There were 12 chambers, each measuring eight feet by 10 feet by seven feet and painted either black to absorb all light or red. Mr Mulyungi said the walls were built with reinforced concrete to resist fires and deter intruders.
“We designed them as safes so that if the building caught fire, they would not burn,” he said when presenting a copy of the original plan to TJRC.
The rooms, which had heavy doors, were “not naturally ventilated” and were sound-proofed. They were artificially aired through special piping in the roof and walls.
There was also an open space which the architects said was intended to be a washing area.
But former detainees told the truth team that the open area was at time used as a toilet where detainees attended to calls of nature as the police watched.
Back then, the fifth floor was and still is the office of the Nairobi Provincial Commissioner and senior officers in the Provincial Administration.
The other three floors are said to have housed Special Branch, which has since been renamed the National Security Intelligence Service.
Former detainees say the 23rd floor was the interrogation office. The penthouse was initially designed for the caretaker.

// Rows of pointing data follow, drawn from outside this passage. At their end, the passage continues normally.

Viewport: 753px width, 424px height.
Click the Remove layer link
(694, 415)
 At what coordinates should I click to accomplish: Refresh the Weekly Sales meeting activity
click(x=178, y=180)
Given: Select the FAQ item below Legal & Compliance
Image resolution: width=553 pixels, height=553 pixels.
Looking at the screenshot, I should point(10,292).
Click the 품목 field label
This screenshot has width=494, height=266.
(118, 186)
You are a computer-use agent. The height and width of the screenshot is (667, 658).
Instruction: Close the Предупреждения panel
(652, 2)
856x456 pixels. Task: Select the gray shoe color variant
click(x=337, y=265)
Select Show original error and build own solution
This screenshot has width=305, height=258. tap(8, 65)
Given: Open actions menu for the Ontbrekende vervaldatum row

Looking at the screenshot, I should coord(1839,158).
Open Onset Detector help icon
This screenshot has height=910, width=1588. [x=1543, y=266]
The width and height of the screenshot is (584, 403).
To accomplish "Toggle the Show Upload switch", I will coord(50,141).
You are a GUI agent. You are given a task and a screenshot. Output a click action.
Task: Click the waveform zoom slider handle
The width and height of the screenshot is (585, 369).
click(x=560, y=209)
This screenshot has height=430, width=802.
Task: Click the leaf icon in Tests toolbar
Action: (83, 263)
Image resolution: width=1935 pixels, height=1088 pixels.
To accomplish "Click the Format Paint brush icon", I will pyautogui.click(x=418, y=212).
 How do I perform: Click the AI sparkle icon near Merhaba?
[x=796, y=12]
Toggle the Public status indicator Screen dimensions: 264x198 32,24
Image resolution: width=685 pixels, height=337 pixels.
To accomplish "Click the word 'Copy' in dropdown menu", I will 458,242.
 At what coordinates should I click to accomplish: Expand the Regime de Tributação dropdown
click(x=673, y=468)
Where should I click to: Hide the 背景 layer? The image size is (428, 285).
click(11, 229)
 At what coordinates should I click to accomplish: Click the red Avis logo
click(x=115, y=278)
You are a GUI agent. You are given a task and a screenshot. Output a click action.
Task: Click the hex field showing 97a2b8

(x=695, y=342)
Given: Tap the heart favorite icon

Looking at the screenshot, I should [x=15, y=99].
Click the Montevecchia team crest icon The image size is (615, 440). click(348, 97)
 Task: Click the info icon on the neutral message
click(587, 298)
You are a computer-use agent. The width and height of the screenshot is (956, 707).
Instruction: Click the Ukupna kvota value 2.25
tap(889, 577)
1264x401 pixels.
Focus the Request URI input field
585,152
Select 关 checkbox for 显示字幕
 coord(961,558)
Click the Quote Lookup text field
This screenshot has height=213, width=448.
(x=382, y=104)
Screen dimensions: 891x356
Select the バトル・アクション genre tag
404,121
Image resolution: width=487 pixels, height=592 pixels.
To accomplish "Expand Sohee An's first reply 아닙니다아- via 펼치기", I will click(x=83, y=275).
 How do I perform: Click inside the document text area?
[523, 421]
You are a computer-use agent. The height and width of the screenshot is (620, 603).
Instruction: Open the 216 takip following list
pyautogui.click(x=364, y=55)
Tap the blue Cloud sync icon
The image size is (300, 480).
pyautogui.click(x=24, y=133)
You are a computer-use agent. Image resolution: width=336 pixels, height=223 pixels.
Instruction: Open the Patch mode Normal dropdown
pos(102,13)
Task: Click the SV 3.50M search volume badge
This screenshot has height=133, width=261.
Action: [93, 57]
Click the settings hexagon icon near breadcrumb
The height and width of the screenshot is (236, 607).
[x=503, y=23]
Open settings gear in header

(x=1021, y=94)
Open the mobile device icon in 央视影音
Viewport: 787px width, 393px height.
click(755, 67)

The original plan indicates that it had a dining room, a kitchen, a lobby, a store, a servant’s quarters, two bedrooms and a store.
But the caretaker never moved in, and the Special Branch turned it into a vale of tears. Mr Mulyungi told the truth team that his ministry handed the building over to the Ministry of Internal Security in 1983.
Today, Nyayo House is busy as ever, but it has undergone a remarkable transformation since 2003 when President Kibaki’s Narc Government assumed office.
The torture chambers were opened to the public for the first time, and political detainees were encouraged to recount their days of horror.
This was, according to then-Justice Minister Kiraitu Murungi, the only way to banish the ghost of political repression that defined the Moi era.
Today the reception area is well lit, and the queues waiting for the lifts more orderly. The staircase is open to the public, and the APs at the gate are friendlier.
There are no more scared floors or intelligence officers lining up in the corridors to dissuade dissidents.
The Immigration department has been revamped, and you no longer have to bribe to get a passport; is usually takes just two weeks.
Gone, too, are the middlemen who jammed corridors.